── DATA TO PROCESS ──

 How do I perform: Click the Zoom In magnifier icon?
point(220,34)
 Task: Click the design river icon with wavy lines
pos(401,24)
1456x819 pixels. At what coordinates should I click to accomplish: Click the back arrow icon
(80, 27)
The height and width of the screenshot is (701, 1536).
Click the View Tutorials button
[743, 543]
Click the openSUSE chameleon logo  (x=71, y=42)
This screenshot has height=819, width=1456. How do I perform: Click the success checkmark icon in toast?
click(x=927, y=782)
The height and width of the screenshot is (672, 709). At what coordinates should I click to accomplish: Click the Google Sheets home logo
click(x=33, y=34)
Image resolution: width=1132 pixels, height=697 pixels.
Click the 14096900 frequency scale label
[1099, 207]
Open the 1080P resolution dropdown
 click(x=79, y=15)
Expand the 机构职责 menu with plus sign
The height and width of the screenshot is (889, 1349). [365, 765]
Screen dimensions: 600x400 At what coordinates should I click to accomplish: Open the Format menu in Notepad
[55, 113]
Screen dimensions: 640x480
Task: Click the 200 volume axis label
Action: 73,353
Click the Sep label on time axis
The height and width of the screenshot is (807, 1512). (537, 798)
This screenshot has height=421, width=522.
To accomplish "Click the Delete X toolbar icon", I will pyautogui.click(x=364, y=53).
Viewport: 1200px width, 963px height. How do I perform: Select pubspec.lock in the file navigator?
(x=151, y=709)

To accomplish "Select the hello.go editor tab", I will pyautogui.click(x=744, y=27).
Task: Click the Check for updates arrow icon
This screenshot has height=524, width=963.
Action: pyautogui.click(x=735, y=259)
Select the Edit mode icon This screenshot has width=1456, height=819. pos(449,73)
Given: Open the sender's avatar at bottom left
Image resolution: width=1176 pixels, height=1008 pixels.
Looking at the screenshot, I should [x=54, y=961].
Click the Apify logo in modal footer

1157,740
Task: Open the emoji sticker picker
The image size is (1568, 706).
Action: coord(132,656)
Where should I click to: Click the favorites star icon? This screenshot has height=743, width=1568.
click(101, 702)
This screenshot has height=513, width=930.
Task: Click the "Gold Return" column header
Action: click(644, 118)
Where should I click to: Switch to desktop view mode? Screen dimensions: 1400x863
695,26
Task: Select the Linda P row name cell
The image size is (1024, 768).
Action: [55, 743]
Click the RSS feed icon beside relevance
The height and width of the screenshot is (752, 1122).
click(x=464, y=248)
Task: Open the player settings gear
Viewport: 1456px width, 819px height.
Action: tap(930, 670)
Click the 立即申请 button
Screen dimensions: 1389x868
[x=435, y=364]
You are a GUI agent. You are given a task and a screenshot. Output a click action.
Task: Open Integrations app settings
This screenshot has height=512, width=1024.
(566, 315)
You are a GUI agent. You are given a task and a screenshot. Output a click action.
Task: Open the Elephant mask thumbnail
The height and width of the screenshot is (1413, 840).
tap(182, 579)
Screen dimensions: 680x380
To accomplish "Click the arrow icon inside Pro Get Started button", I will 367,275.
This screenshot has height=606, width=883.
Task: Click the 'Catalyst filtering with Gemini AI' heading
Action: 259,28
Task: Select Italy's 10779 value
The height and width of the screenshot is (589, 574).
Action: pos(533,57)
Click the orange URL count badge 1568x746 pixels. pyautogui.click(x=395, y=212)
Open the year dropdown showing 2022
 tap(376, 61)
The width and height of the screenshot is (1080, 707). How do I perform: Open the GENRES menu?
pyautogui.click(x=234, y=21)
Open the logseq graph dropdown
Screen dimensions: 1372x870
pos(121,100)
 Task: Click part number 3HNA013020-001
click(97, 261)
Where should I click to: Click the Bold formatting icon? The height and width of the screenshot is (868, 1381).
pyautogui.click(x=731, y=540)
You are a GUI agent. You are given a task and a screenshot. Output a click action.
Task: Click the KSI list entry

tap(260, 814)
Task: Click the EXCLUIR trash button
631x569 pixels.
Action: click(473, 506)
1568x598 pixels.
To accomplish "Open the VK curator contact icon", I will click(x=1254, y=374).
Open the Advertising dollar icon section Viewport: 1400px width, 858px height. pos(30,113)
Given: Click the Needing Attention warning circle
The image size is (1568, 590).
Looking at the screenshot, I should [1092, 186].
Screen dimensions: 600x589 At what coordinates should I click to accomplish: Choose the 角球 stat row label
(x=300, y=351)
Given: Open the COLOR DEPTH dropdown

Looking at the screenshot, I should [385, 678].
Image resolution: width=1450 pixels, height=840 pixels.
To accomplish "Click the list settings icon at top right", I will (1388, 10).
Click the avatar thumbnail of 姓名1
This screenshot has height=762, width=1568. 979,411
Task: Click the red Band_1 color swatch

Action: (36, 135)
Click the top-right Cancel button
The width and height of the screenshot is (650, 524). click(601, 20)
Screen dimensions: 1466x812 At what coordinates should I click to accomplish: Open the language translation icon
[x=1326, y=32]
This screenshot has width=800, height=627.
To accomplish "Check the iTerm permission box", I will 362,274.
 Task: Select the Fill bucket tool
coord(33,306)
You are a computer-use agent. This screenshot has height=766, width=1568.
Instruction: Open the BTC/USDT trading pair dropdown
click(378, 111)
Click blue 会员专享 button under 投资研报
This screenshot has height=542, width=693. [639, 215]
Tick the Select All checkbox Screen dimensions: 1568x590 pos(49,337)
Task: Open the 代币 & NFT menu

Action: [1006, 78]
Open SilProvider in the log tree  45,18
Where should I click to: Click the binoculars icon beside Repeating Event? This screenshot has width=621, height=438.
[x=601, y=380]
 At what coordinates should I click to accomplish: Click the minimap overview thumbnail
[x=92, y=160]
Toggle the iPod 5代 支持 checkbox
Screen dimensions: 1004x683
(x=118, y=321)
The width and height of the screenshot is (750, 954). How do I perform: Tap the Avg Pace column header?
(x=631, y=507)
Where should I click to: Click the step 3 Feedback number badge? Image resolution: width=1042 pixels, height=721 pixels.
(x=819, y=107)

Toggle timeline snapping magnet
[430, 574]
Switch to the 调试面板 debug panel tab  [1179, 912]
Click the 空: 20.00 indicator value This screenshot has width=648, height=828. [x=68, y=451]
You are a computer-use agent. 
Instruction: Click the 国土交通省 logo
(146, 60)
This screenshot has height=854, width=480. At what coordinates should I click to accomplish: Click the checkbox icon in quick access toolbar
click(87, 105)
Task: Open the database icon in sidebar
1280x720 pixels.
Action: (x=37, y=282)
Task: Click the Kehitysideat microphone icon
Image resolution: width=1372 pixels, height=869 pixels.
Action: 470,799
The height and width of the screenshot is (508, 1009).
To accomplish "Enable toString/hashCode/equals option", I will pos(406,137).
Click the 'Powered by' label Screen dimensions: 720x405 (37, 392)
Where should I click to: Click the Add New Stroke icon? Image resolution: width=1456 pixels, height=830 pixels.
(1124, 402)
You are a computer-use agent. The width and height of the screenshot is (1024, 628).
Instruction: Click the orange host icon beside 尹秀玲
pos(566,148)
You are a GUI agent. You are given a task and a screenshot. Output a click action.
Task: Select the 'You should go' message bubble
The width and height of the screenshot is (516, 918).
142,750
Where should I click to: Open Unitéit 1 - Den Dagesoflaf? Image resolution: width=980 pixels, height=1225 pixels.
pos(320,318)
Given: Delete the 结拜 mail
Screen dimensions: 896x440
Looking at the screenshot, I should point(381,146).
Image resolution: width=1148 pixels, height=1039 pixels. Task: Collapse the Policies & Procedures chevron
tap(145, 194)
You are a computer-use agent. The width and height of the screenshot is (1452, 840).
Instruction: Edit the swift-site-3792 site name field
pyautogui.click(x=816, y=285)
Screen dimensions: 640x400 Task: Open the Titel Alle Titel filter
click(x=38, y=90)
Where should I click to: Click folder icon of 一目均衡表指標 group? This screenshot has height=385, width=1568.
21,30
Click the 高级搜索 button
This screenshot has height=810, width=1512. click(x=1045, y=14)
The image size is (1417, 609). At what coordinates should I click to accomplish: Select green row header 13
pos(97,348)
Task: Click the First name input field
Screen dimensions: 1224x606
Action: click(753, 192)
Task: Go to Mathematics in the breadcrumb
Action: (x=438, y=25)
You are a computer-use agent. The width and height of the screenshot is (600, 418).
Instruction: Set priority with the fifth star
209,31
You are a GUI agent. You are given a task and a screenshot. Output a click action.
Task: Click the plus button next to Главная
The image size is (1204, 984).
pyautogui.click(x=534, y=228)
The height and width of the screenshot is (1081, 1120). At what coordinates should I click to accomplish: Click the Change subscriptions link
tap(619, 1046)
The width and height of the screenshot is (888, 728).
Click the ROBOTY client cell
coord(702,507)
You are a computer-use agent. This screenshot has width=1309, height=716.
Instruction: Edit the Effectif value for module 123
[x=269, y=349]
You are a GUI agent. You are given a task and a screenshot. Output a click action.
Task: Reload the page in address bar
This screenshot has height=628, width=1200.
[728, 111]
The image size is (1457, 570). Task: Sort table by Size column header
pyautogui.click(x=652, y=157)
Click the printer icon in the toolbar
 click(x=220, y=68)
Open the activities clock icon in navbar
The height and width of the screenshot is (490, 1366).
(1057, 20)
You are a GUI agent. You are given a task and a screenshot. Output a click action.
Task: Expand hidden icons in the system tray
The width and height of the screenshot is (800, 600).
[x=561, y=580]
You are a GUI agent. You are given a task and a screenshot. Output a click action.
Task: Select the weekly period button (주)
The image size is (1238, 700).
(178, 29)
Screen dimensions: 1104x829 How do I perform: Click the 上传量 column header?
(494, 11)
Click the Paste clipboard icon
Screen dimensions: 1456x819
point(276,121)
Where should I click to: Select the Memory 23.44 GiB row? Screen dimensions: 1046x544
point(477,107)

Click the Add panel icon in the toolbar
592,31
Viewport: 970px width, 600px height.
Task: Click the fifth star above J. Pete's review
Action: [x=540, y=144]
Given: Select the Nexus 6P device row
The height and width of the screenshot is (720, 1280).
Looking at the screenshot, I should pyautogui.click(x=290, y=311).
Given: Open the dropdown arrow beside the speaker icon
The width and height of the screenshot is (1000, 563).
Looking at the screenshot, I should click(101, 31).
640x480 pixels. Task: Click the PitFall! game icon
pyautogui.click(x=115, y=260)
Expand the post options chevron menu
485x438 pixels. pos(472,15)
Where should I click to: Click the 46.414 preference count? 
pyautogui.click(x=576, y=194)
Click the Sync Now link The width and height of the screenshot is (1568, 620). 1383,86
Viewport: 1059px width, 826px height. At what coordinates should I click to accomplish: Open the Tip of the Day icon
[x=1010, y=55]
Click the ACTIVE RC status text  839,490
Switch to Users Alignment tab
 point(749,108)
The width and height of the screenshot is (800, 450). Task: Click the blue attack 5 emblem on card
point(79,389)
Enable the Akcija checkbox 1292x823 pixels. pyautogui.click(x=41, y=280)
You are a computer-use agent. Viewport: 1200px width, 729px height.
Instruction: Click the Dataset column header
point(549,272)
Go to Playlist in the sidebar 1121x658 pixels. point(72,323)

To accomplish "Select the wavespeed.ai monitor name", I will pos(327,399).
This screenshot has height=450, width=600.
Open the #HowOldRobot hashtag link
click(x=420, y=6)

───

GOAL
Copy the stretch from the line containing "This screenshot has height=450, width=600." through the end of the entries, swapping "Open" for "Select" and leaving everything else unchanged.

RESULT
This screenshot has height=450, width=600.
Select the #HowOldRobot hashtag link
click(x=420, y=6)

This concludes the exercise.